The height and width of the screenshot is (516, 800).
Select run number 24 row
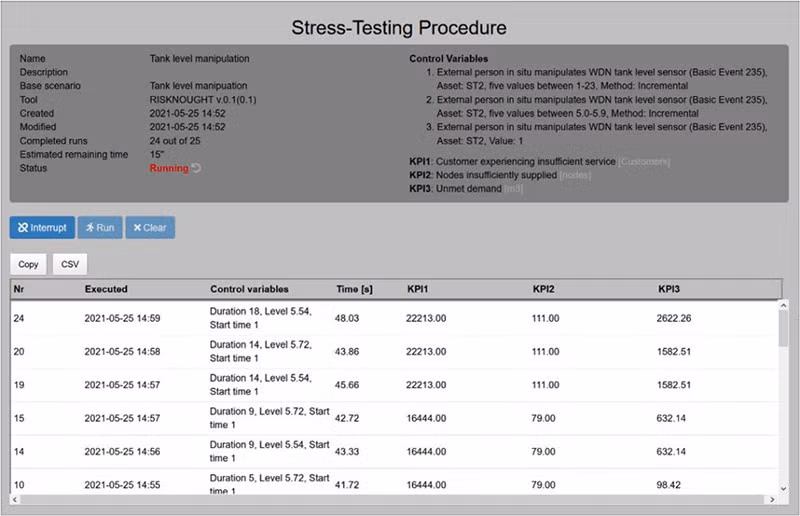coord(395,318)
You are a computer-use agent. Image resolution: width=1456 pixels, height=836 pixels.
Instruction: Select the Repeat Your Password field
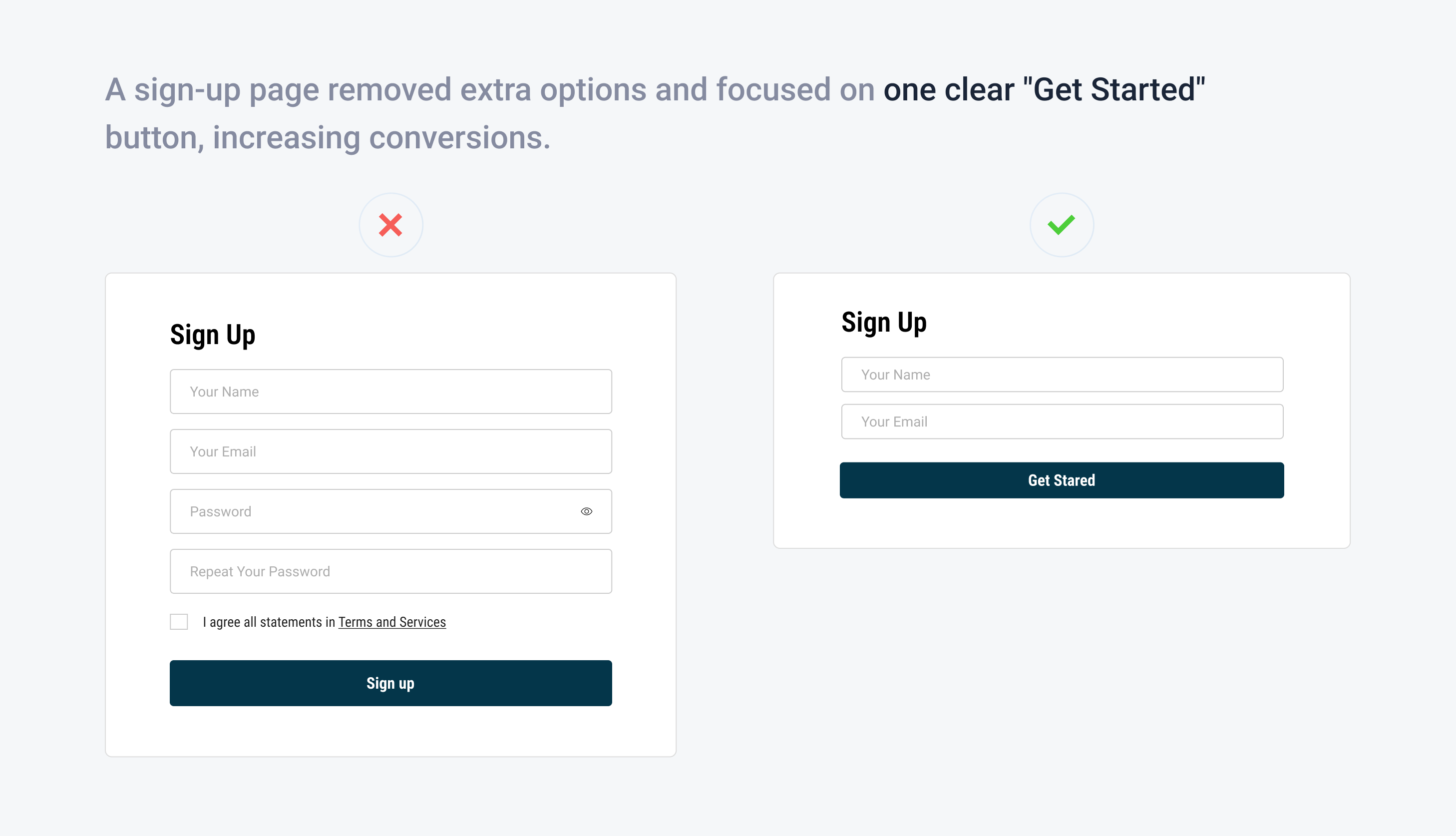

DIRECTIONS FOR THIS TASK: Can you give every line of the records above as a numbered list, skipping any blank lines and leaving the pictures out?

RESULT OF THIS TASK:
1. The height and width of the screenshot is (516, 800).
2. Select run number 24 row
3. coord(395,318)
4. You are a computer-use agent. Image resolution: width=1456 pixels, height=836 pixels.
5. Instruction: Select the Repeat Your Password field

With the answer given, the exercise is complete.